# 10 Virtues To Live By And Look For!



## Astroboy (Aug 16, 2009)

*10 Virtues To Live By And Look For!*​ *Honesty:*Always truthful, Never lies, deceives, steals or takes advantage of the trust of others. (Opposite: Dishonest, Insincere)

*Respectfulness: *Treating others and their property with care, honor and respect. Never rude, abusive or malicious.
(Opposite: Disrespectful) 

*Generosity: *Giving to others. Thinking more of someone else's needs rather than your own.
(Opposite: Greedy, Miser, Scrooge)

*Perseverance: *To have confidence that you can do what you set out to do and then to finish what you've started inspite of adversity.
(Opposite: A Quitter) 

*Authenticity: *To be sincere, genuine, true, and reliable.
(Opposite: Superficial, Fake, Unreliable)

*Purity: *To have and practice sexual self-control in thought, word and action. 
(Opposite: Promiscuous)

*Loyalty: *A personal commitment to support, protect and defend family, faith, friends, teammates, school, and country (even under pressure).
(Opposite: Unfaithful)

*Modesty:* To dress, speak and act in ways that promote pure, clean thoughts and actions. Always humble. Never selfishly seeking attention or causing lustful thoughts or sinful actions.
(Opposite: Immodest, Prideful, Crude, Showboating)

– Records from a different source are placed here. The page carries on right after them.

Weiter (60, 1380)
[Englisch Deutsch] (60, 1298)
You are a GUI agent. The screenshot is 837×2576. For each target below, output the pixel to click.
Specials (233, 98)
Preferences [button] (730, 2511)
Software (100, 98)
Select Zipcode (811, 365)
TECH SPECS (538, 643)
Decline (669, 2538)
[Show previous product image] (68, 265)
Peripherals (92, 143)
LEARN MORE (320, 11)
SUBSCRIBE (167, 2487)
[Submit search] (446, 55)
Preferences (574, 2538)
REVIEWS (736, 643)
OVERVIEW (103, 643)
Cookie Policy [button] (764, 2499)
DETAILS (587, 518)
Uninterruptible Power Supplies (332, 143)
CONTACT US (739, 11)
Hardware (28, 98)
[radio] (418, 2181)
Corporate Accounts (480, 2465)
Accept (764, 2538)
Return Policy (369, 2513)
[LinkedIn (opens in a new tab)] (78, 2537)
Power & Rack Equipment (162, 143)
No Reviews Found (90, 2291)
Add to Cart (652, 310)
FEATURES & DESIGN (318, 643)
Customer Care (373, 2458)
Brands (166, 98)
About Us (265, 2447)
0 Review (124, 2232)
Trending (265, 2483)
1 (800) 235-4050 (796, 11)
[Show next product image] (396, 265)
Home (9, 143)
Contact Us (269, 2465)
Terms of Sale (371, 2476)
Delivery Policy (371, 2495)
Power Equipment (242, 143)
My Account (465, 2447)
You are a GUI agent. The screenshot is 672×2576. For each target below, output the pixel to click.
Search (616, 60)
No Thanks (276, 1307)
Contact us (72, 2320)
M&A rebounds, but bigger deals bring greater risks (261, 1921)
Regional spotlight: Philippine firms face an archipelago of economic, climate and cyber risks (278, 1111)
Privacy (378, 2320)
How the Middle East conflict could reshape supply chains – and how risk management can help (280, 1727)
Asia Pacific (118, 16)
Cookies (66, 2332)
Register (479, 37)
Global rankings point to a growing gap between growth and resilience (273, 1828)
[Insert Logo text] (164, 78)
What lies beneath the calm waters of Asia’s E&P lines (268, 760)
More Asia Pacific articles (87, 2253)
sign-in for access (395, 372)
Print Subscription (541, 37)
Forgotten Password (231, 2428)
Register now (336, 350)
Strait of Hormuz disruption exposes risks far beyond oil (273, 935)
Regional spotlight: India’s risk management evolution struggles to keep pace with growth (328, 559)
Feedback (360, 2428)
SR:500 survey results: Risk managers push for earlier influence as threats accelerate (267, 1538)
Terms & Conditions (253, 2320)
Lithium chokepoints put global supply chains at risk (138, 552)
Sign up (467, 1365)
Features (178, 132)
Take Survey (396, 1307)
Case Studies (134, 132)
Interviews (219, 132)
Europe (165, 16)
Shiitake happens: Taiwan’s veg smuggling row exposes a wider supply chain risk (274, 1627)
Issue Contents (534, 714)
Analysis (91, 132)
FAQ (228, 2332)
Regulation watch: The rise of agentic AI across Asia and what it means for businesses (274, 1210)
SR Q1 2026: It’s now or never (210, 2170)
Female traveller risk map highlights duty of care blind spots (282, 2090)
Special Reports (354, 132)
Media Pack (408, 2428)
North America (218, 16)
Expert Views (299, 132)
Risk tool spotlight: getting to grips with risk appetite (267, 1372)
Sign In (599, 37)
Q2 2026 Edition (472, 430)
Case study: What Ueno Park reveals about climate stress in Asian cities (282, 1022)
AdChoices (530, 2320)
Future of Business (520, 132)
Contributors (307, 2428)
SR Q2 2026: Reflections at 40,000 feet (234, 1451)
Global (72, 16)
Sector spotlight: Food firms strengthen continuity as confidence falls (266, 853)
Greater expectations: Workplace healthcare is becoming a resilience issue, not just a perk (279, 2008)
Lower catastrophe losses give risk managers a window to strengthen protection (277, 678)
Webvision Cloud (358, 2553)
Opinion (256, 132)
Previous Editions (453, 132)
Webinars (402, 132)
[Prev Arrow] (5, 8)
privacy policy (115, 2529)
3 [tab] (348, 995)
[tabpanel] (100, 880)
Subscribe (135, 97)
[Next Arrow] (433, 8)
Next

*Justice: *Doing unto others as you would have them do unto you. 
(Opposite: Treating Others Unfairly)

*Patience: *Calmly waiting. Putting up with pain, troubles, difficulties, and hardships without complaining. To wait or persevere without losing heart or becoming bored.
(Opposite: Impatient. I want it Now!)

*Be virtuous and you'll be very happy!    Marry a virtuous person -- and you'll both be very HAPPY!*​ *(Remember, as you become more virtuous, you'll attract more virtuous people.)*​


----------